Yohanes Hendrik Fallo

(Motif Tenun)


            Indonesia adalah bangsa yang kaya akan budaya. Beragam budaya yang terdapat di Indonesia mencerminkan ciri khas bangsa sebagai bangsa yang berbudaya. Salah satu warisan yang terpelihara adalah kain tenun ikat tradisional. Beragam kain tradionanal di Indonesia yang memiliki berbagai corak dan motif yang menunjukan kekhasan dari setiap daerah.

            Kain tenun ikat adalah salah satu kain tenun tradional Indonesia yang kini menjadi perhatian bangsa karena memiliki keunikan corak dan motif yang mengandung nilai-nilai folosofis. Makna filosofis tersebut terlihat dari motif kain yang digunakan. Contohnya motif kain tradisional Sumba, Nusa Tenggara Timur yang menggambarkan kepahlawanan, keagungan, dan kebangsawanan karena kuda adalah simbol harga diri bagi masyarakat Sumba.

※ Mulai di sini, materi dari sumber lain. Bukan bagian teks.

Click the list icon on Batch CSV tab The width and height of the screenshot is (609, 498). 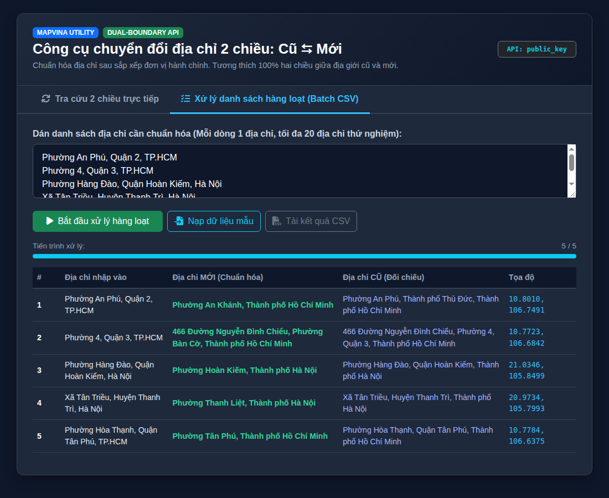(185, 99)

            Di tanah Timor, tenun ikat dikenal dengan tenun futus. Futus dalam bahasa dawan adalah ikat. Tenun futus menggunakan satu warna dengan mengikat bagian-bagian tertentu pada benang sehingga bagian tersebut tidak berwarna saat benang tersebut dicelup ke dalam zat pewarna. Selain itu, kain tenun futus juga ditemukan pada masyarakat Banain. Masyarakat Banain pada umumnya memproduksi kain tenun futus sebagai kebutuhan hidup baik sebagai kebutuhan sandang maupun sebagai penunjang kesejahteraan hidup. Adapun makna filosofis yang terdapat dalam kain tenun ikat futus meliputi makna sosial religius dan sosial-ekonomi. Makna sosial-religius berkaitan dengan adat istiadat atau kepercayaan masyarakat Banain, dimana kain tenun ini merupakan wujud penghargaan terhadap Tuhan dan alam sebagai pemberi hidup. Makna sosial-ekonomi mengarah pada kebutuhan ekonomi masyarakat sebab kain tenun ini memiliki nilai jual yang tinggi.

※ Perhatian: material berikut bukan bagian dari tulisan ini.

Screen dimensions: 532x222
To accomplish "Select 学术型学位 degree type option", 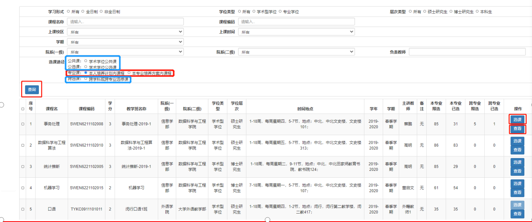I will point(254,12).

            Kain tenun merupakan salah satu kebutuhan hidup manusia yang sudah dikenal sejak zaman prasejarah. Dimana pada zaman prasejarah, pakaian penutup badan ini terbuat dari rumput-rumput yang dianyam dan kulit kayu. Seiring perkembangan zaman, kain tenun tidak hanya sekedar melindungi tubuh. Pakaian ini malah digunakan untuk menampilkan sebuah nilai keindahan. Maka tak heran jika setiap model pakaian berubah-ubah, baik dari segi warna, desain dan sebagainya yang disesuaikan dengan selera pasar. Namun kain tenun hanya dimaknai sebagai suatu tujuan finansial yang berusaha ditampilkan sebagai suatu warisan budaya yang tidak punah tetapi kehilangan nilai-nilai budayanya. Oleh sebabnya pemaknaan terhadap kain tenun tradisional hanyalah bersifat finanscape, sedangkan aspek ethonscape yang memuat nilai dan makna dari tenun ikat futus itu sendiri belum dihayati sebagai suatu warisan budaya.

2 comments:

  1. Mantap tempro. Ulasan yg sangat menarik dan memantik nalar untuk berpikir kritis dalam melihat dan menilai keberadaan budaya kita do tengah hempasan arus globalisasi yg di dalamnya berpotensi menghilangkan budaya akar rumput. Saya sangat mengapresiasi ulasan yang sangat rasional ini. Mantap. 🙏🙏😇😇

    ReplyDelete
  2. Tempro frater Thias Banusu, saya melihat bahwa urgensi..kain tenun banyak diminati.Namun urgensinya tidak menjamin aspek etnoscape. Maka itu saya mencoba menggali dari sisi filosofis.